Archive for May 2011
Is There Life on Gliese 581d?
Forget men on mars; exoplanet Gliese 581d in the solar system neighboring ours may have conditions just right for supporting some forms of life. While the name doesn’t exactly roll off the tongue, French researchers made a pretty fascinating discovery about the planet. For a few years scientists have thought the planets orbiting the star Gliese 581 could support life, but until recently it was believed Gliese 581d was too cold. However, when the researchers simulated the atmospheric make-up of the planet, they found it rich in carbon dioxide, creating a warm enough climate to possibly support oceans and rainfall.
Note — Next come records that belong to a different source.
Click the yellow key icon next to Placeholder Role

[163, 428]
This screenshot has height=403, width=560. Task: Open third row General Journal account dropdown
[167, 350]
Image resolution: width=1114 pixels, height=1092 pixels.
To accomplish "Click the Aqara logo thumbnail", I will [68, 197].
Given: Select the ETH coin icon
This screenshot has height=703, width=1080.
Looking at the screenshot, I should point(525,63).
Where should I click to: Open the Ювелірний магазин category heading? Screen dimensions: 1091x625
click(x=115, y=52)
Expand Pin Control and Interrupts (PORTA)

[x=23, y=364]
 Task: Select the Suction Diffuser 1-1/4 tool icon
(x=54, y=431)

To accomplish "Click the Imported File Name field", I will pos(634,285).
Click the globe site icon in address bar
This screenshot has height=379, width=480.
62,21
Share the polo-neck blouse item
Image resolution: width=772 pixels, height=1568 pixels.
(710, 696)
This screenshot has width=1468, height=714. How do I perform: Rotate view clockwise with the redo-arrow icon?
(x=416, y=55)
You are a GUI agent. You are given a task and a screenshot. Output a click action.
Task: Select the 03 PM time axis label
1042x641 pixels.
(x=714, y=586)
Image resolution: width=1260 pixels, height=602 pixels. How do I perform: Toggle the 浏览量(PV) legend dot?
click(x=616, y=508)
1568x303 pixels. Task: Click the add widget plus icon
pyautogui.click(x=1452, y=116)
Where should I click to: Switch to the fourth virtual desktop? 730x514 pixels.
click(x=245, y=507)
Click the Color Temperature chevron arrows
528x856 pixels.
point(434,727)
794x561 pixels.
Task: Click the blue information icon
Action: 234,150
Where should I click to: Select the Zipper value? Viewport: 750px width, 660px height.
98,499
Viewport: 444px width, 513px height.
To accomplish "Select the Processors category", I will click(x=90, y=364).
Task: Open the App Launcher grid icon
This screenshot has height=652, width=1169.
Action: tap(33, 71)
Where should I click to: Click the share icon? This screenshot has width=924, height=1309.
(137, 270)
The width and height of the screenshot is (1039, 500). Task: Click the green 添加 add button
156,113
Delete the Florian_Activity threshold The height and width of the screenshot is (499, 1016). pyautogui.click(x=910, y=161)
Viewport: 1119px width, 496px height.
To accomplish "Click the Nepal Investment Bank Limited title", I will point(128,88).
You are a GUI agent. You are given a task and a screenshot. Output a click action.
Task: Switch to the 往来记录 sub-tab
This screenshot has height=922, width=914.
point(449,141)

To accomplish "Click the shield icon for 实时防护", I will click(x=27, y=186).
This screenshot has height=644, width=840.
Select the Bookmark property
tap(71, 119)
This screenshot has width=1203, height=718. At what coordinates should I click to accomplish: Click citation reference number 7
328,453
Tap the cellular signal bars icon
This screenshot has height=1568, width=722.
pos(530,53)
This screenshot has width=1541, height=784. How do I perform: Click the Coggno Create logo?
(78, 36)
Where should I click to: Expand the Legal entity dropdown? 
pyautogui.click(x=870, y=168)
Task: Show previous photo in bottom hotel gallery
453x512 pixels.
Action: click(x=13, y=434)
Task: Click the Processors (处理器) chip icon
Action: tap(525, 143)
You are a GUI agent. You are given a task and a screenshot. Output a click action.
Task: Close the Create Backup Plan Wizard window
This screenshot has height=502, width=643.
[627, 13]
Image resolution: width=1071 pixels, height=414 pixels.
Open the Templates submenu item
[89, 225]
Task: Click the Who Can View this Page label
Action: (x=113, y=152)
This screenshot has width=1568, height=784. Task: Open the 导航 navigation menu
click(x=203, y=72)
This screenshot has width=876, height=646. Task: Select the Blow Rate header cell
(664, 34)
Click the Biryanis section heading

Though don’t get too excited (we’re looking at you, Lance Bass). The incredibly dense air on Gliese 581d makes for a red, murky atmosphere toxic to humans. It would also take roughly 300,000 years to reach the planet on a spacecraft. Visiting it may be out of the question for now, but it’s exciting and just a little scary to think about the vast and varying environments where life can exist.
Beautiful Music: A symphony of science
Excuse us for a moment while we take a break from the art + science of seeing and venture into the art + science of listening. What do you get when you auto-tune some of the most influential voices in science, compile them together, and compose music around them? A Symphony of Science, of course. Composer John Boswell explores the philosophy and beauty that lie within the many different fields of science through music. Listening to one of his three-minute songs allows you to reflect on the great mysteries of the cosmos, galaxies, the human body. Boswell’s most well-known creation is “A Glorious Dawn,” a song filled with Carl Sagan’s musings and insights on the universe; however, over here at GLIMPSE, we also enjoy his most recent, “Ode to the Brain”— the auto-tuned voices (which bring out the kitschy science nerd in all of us) are unexpectedly poetic. Each song is quite catchy and as we bop our head to the beat, we gain a deeper understanding of our vast, infinite surroundings.
Mapping History
You know when you see an old picture of a city or town you grew up in and you can’t believe how different it looks? You realize, of course, that places constantly change, and that a photograph from 1934 is not going to show a Starbucks on the street corner. But it’s so easy to get caught up in the present and forget we are a product of the past. HyperCities is here to remind us of the layers and layers of history that constitute a place.
HyperCities is an interactive, research-based website that depicts the rich and ever-evolving history of cities using maps. When you launch HyperCities, you see a birds-eye view, satellite image of a city as it is today. But look to the right of the screen and there’s a timeline with a corresponding map to each year. Click on a year and its map overlaps the present day satellite view. Click another year and that map overlaps the previous. The more layers amassed, the more fascinating it becomes.
Take a look at New York City—in 1609 the island of Manhattan was nothing more than grasslands, forest, and marsh. HyperCities allows us to witness its steady evolution into the bustling, center-of-the-universe city we know today. This project beautifully depicts the human relationship with landscape and geography. Every place has a history. Every place was once a blank canvas—humankind couldn’t resist transforming the landscape…and then mapping it.